El rompehielos nuclear Lenin en el puerto de Múrmansk ALEXANDER ZHUKOVSKY
El rompehielos Lenin
Konstantin Demakov nos enseña el Lenin, el primero del mundo con propulsión atómica. Este gigante de 137 metros de eslora y 13 niveles, entró en servicio en 1959 y durante los 30 años que estuvo operativo abrió paso a unos 4000 barcos, tanto mercantes como científicos. Lo conservan como museo con todos sus elementos originales: como el salón donde comían los marineros, los camarotes de los oficiales, o una enfermería muy avanzada para la época con quirófano y rayos X.
Pero el corazón del Lenin es la sala de control de sus dos reactores nucleares. Con ellos movían unas turbinas de vapor para generar electricidad. La gran ventaja de la propulsión atómica, nos explica Konstantin, es que da al buque una autonomía muy superior a la del diésel.
El rompehielos nuclear Lenin es ahora un museo ALEXANDER ZHUKOVSKY
Pero el corazón del Lenin es la sala de control de sus dos reactores nucleares. Con ellos movían unas turbinas de vapor para generar electricidad.
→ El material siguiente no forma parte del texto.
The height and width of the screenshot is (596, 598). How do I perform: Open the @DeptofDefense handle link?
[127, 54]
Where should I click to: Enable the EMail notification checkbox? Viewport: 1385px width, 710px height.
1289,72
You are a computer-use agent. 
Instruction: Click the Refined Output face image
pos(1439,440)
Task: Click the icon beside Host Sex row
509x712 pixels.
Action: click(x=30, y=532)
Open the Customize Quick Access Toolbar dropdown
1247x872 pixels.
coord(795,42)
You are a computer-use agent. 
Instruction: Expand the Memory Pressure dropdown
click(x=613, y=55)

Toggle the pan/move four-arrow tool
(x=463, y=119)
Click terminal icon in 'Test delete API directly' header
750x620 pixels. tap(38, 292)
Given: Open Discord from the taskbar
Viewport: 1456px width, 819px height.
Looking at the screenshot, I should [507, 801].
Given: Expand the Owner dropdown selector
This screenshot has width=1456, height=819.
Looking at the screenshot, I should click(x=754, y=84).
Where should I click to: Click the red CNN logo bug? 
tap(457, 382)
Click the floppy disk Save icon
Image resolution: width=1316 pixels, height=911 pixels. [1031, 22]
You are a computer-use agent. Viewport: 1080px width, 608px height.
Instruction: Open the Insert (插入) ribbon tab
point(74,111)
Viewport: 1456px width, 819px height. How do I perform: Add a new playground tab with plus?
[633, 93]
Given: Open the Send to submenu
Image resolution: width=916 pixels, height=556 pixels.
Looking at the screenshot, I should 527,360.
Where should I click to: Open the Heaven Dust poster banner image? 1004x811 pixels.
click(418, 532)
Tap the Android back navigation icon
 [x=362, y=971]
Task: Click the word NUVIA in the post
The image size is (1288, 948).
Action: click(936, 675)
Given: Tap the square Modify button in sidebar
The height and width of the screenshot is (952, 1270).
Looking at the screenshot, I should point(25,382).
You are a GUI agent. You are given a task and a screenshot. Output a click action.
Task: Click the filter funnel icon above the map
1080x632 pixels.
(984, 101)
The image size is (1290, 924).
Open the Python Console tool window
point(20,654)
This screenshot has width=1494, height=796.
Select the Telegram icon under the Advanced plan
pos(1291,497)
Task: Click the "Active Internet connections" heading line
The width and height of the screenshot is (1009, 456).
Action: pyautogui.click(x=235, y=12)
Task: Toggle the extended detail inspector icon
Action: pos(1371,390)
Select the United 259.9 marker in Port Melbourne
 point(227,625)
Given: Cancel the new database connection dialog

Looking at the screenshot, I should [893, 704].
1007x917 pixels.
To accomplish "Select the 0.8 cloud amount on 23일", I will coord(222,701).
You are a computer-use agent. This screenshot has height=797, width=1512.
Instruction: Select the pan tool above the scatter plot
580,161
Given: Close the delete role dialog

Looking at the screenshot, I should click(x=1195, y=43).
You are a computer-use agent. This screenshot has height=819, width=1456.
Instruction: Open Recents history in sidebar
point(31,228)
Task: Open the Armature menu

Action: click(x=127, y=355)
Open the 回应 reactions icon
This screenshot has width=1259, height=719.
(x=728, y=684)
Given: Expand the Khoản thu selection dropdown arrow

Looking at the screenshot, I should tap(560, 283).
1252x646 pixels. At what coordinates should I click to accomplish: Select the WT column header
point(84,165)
La gran ventaja de la propulsión atómica, nos explica Konstantin, es que da al buque una autonomía muy superior a la del diésel.
"El Lenin tenía una autonomía operativa con una sola carga de combustible de hasta 3 años. Los rompehielos modernos tienen ya una autonomía calculada de 7 años con una sola carga de combustible", asegura Konstantin. Los rompehielos diésel tenían muy complicado reabastecerse de combustible en las condiciones meteorológicas extremas del Ártico en invierno. Eso limitaba mucho las posibilidades de planificar una navegación segura por la Ruta del Mar del Norte. "Así que los rompehielos nucleares fueron la solución a una situación compleja", concluye este especialista del centro ártico de exposiciones Rompehielos atómico Lenin.
Pero los riesgos en la Ruta Marítima del Norte son considerables y más aún en un contexto de sanciones económicas occidentales contra Rusia. Pueden producirse averías en los buques y la reparación y sustitución de piezas, si se requiere la participación de especialistas extranjeros, puede ser complicada. "Por ejemplo, todos los metaneros que transportan el gas natural licuado fueron construidos en Corea del Sur, no en Rusia", indica el experto Mijail Vasioja.
El rompehielos nuclear Ártica FLOTA ATÓMICA DE RUSIA
El tránsito de mercancías por la Ruta ha aumentado exponencialmente en los últimos años, pero el volumen de carga sigue estando a años luz de la del canal de Suez. Aun así, para Rusia es una ruta estratégica que además discurre por una zona altamente militarizada. Moscú insiste en que ellos lo que ofrecen es colaboración a distintos países en la región ártica. De hecho, una de sus bazas en las negociaciones sobre Ucrania es tentar a Trump con proyectos conjuntos y millonarias inversiones allí. En el Kremlin aseguran que nunca han amenazado a nadie en el Ártico, pero prometen hacer valer sus intereses económicos, políticos y geoestratégicos. Y no ocultan que en los últimos años han reforzado sus capacidades bélicas en toda esa costa modernizando su antigua red de bases soviéticas.